Перенесемся на несколько мгновений в крайний юго-восточный район Азии, где уже в условиях развитого классового общества фетишизация явлений природы и природных объектов — священные горы Бирмы и Кампучии, Лаоса и Таиланда — переходит в культ предков. Изображение предка народов Юго-Восточной Азии иногда принимает видимость письменного знака или обозначения его имени, оно существует и в виде специально сделанного идола, нередко человекоподобного.

Своеобразными аналогами чурингохранилищ австралийских аборигенов выступают системы тайхо и локменг у горных народов тайской и мяоской групп Вьетнама и Лаоса, описанные советским исследователем религий Индокитая Г. Г. Стратановичем.
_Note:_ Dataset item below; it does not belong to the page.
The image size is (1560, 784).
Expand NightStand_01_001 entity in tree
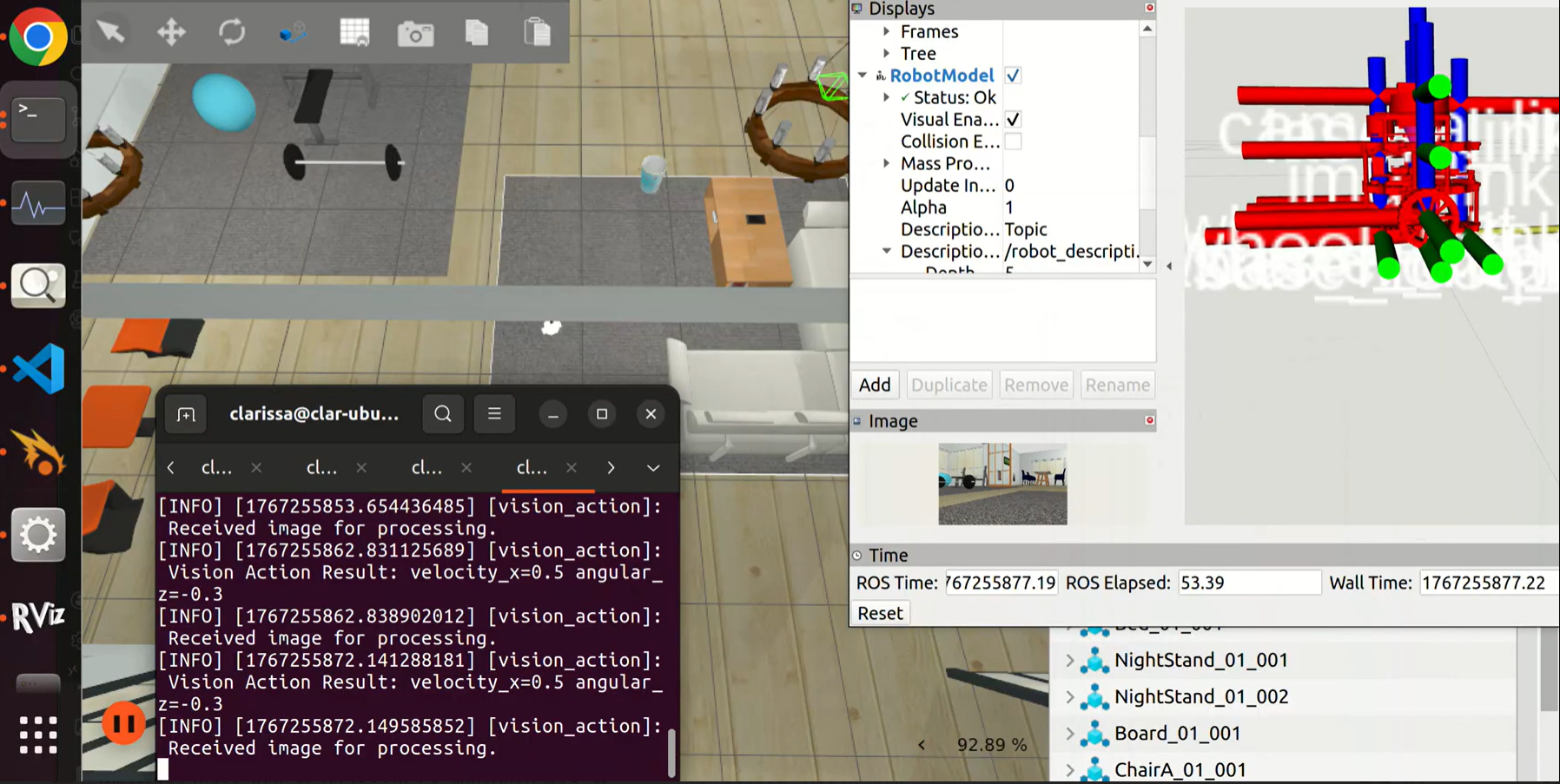(x=1070, y=661)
Под наблюдением старейшины члены одной родственной группы тайскоязычного этноса раз в пять лет устраивают обряд почитания. В этот день проверяется соответствие числа тайхо — наборов различных предметов-знаков, объединенных в одно целое (символ души), — числу живущих родственников. Мужская тайхо состоит из миниатюрной корзины, веера, мешка, лука со стрелой и бесформенной деревянной игрушки для духов. Женская тайхо — из двух корзиночек, веера, лучка для отбивки хлопка, порции бетеля и иного типа игрушки для духов. Тайхо хранятся ныне в каждой семье, входящей в большую группу. Прежде они хранились в общинном доме-хранилище все вместе. За ними ухаживали, о них заботились, боясь потревожить, разрушить, так как и то и другое было равносильно болезни или смерти самого человека, чья тайхо пострадала. Если кто-либо умирал, его тайхо относили в чащу леса и бросали там или же сжигали на могиле.
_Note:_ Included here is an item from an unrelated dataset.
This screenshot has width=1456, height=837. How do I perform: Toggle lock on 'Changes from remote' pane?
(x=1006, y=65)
У мяоязычных народов, равно как и у многих их соседей — тай, нун, вьетов и ханьцев (китайцев), роль тайхо выполнял личный «гороскоп» — локменг — деревянная дощечка или лист бумаги, куда записывали день, год рождения и имя каждого члена семьи.

Если тайхо — дух — защитник человека, то локменг — его судьба. Сохранность локменга отражается на здоровье того, чьи данные он несет. Давным-давно у многих народов Индокитая верили, что, похитив локменг врага и разрушив его, можно нанести врагу вред, соответствующий размеру порчи локменга, или даже погубить врага, уничтожив его «гороскоп».

Аналогами тайхо являются бурятские онгоны, локменгов — леканы, которые воспринимаются как предметы, где обитает дух человека.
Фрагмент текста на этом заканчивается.